Wednesday, January 4, 2023

Quiz yourself: The three-argument overload of the Stream API’s reduce method

Oracle Java, Oracle Java Exam, Oracle Java Tutorial and Materials, Oracle Java Certification, Oracle Java Guides

There are three reduce overloads; you should know what they do.

Imagine you have the following Person record:

record Person(String name, Integer experience) {}

Your colleague wrote the following code to calculate the total experience of all the people in the stream:

public static Integer calculateTotalExperience(Stream<Person> stream) {

  return stream.reduce(Integer.valueOf(0),

    (sum, p) -> sum += p.experience, // line n1

    (v1, v2) -> v1 * v2);     // line n2

}

To test the code, your colleague used the following test case, which produced a total experience of 15 years:

Person p1 = new Person("P1", 3);

Person p2 = new Person("P2", 3);

Person p3 = new Person("P3", 4);

Person p4 = new Person("P4", 5);

List<Person> list = List.of(p1, p2, p3, p4);

Integer totalAge = calculateTotalExperience(list.stream());

Which statement is correct? Choose one.

A. Line n1 contains an error.

B. Line n2 contains an error.

C. Both lines n1 and n2 contain errors.

D. The code is properly constructed for calculating the total experience.

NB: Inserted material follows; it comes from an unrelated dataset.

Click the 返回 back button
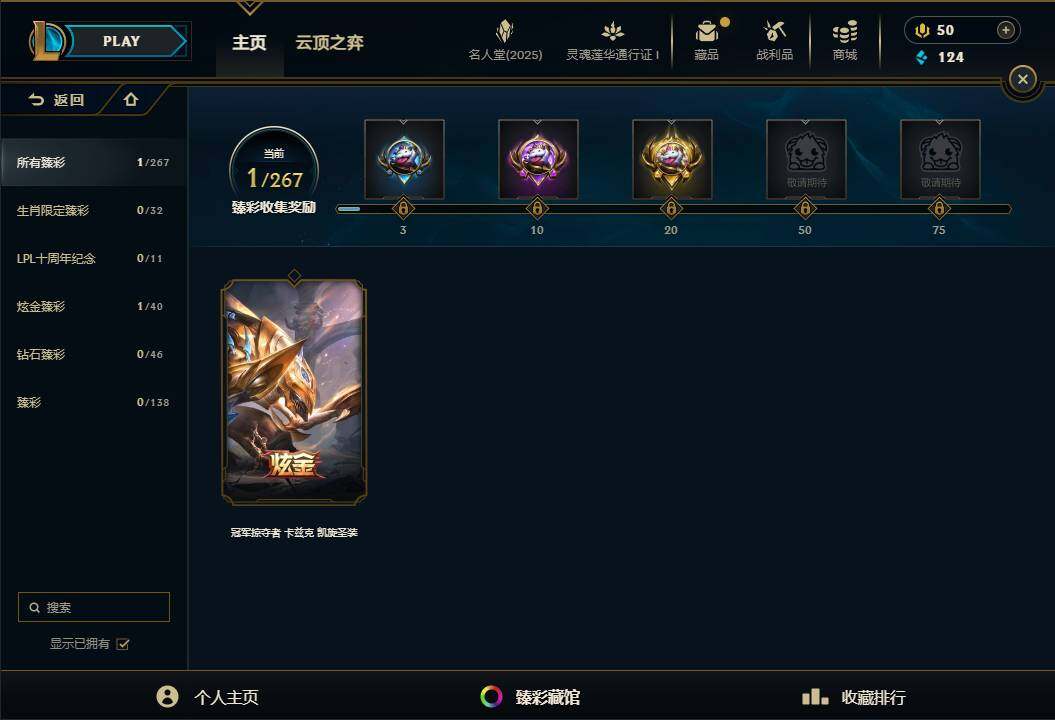The height and width of the screenshot is (720, 1055). point(57,100)
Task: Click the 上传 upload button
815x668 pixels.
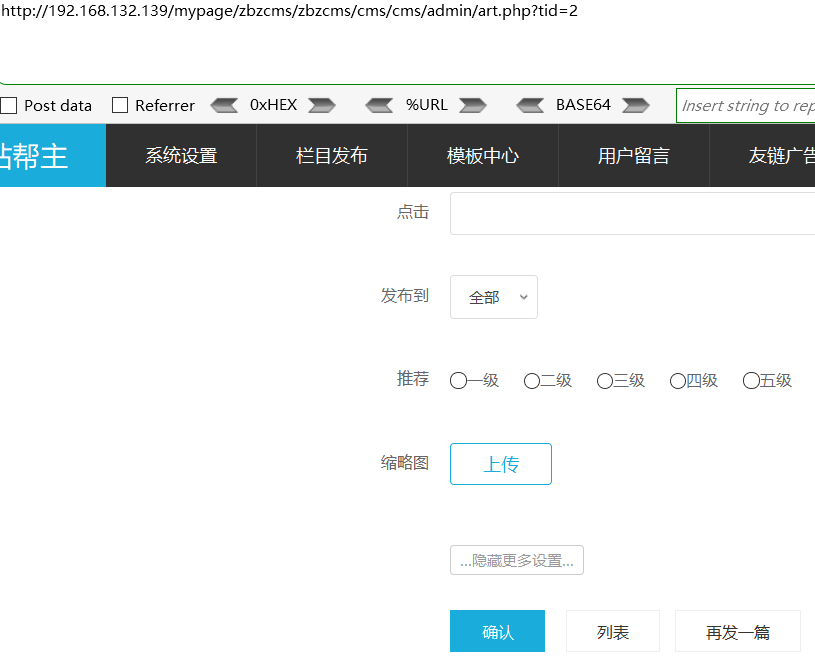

Answer. This question investigates the three-argument overload of the reduce method in the Stream API.

In the Stream API, the reduce method creates a single result by taking the elements of the stream one at a time and updating an intermediate result. When all the stream data has been used, that intermediate result is considered final.

There are three reduce overloads, and it’s helpful to discuss all of them, since they introduce the key concepts sequentially.

The first overload takes a single argument that’s a BinaryOperator. That operator combines pairs of items of the stream data type into one item of the same type. Then the next stream item is combined with that intermediate result, and this is done repeatedly until all the stream data has been used. If the stream is empty, there can’t be a result in the normal way. Because of that, this overload returns an Optional that either contains the result of a nonempty stream or is itself empty to indicate no result.

The two-argument overload of reduce also takes a value of the result type. This is called the identity value and must have a couple of properties. First, it represents the result value if the stream is empty. Second, it should be possible to incorporate this value into the binary operator’s calculations any number of times without changing the final result. So, for simple addition, this identity value would be zero. For multiplication, it would be one. Because the identity value is provided, this overload does not need to return an Optional, and instead it returns a value of the stream type under all normal circumstances.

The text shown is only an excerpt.